El Camello, el Elefante y el Mono
En el reino animal se convocó una asamblea para elegir un nuevo rey. Los animales, entusiasmados, se reunieron para ejercer su derecho al voto. Entre la multitud, el camello y el elefante se destacaban, confiados en que su imponente tamaño y fuerza les asegurarían la corona.
El camello, con su elegante porte y paso majestuoso, creía que su resistencia y capacidad para soportar cargas pesadas lo convertían en el candidato ideal. Por su parte, el elefante, con su enorme estatura y poderosa presencia, estaba seguro de que nadie más era tan digno de reinar como él.

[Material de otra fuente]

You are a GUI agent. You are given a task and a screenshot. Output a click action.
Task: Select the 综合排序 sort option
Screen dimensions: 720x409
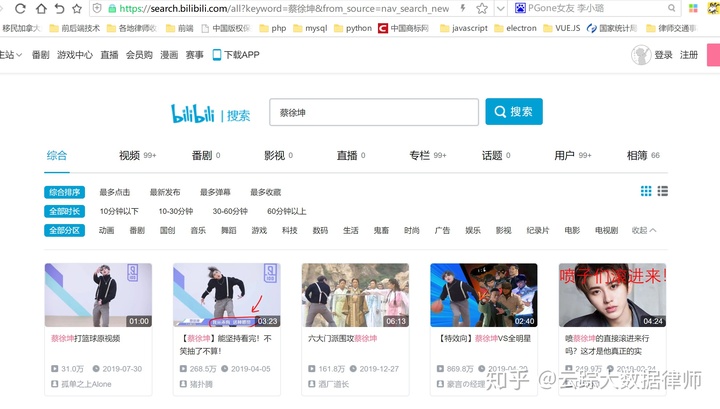click(x=64, y=192)
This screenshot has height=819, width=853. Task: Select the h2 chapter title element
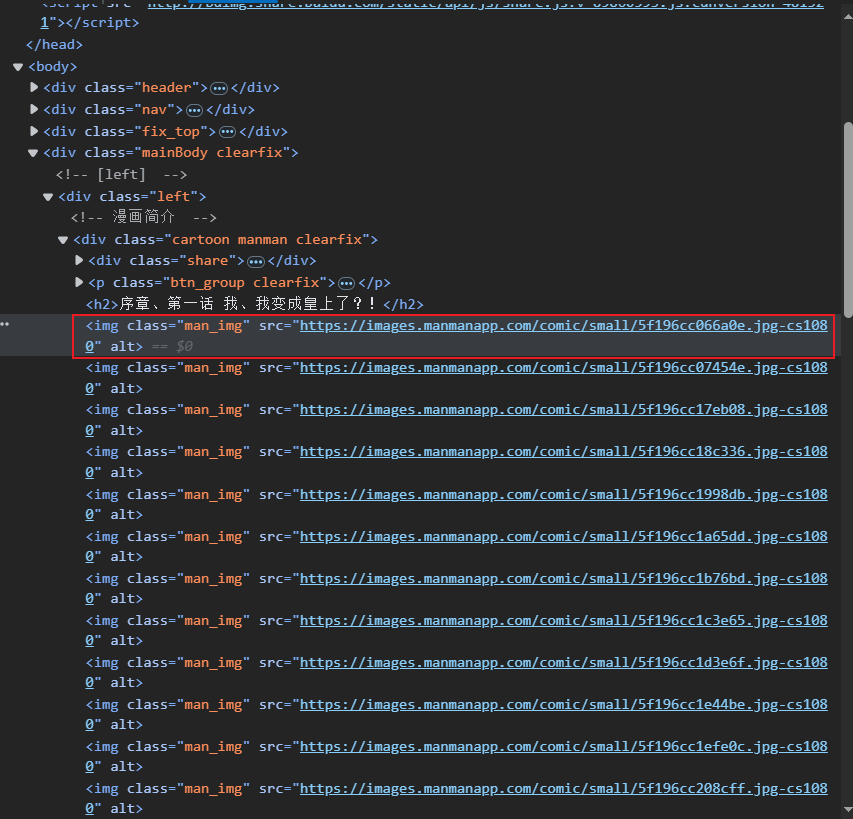coord(250,303)
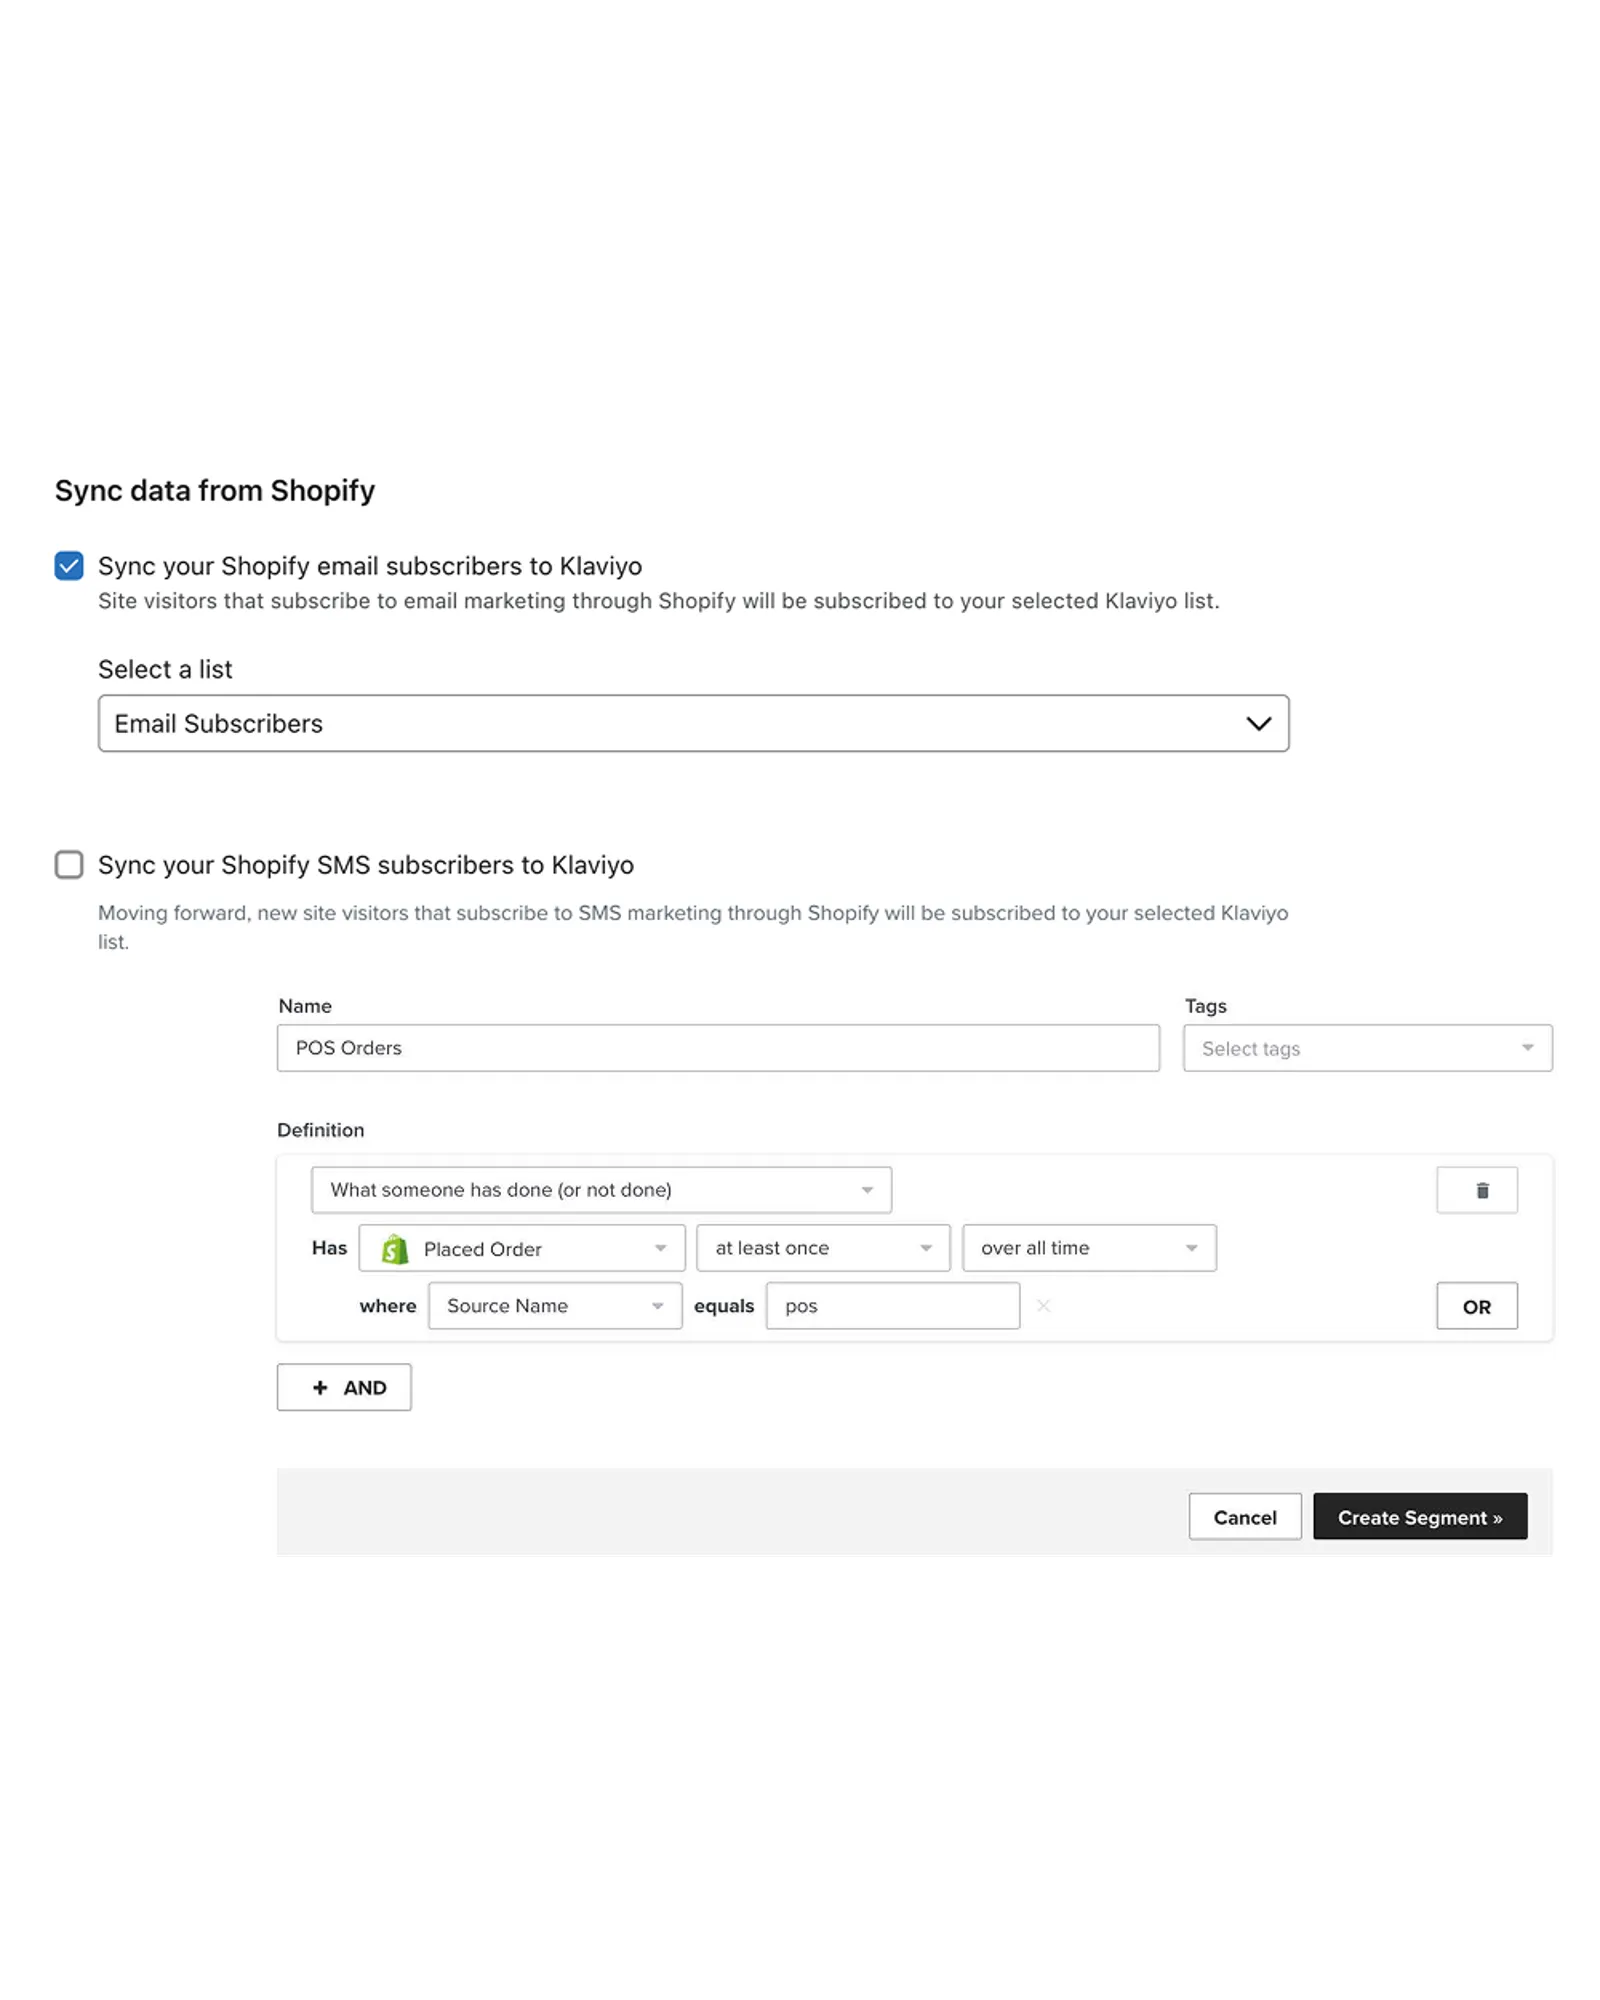This screenshot has height=2000, width=1600.
Task: Remove the pos value using the X icon
Action: [x=1043, y=1305]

Sin embargo, en medio del debate, apareció el mono, conocido por su agudeza e ingenio. Con una sonrisa burlona, el mono se dirigió a la multitud: «Amigos, ¿cómo pueden considerar al camello y al elefante como reyes? El camello es demasiado pasivo y tolerante con los malhechores, mientras que el elefante, a pesar de su gran tamaño, teme incluso a un simple jabalí. ¿Acaso queremos un rey que no sepa enfrentar el peligro o que se asuste fácilmente?»
La asamblea cayó en un murmullo de acuerdo. El mono, con su discurso, había revelado la verdad: la verdadera fortaleza no reside en el tamaño o la fuerza bruta, sino en la capacidad de enfrentar y superar las debilidades.
La fábula de «El Camello, el Elefante y el Mono» nos enseña que no siempre las apariencias externas o las habilidades más obvias son indicativas de verdadera capacidad o aptitud para liderar. A menudo, son las cualidades menos evidentes, como el coraje y la inteligencia, las que determinan la verdadera fortaleza.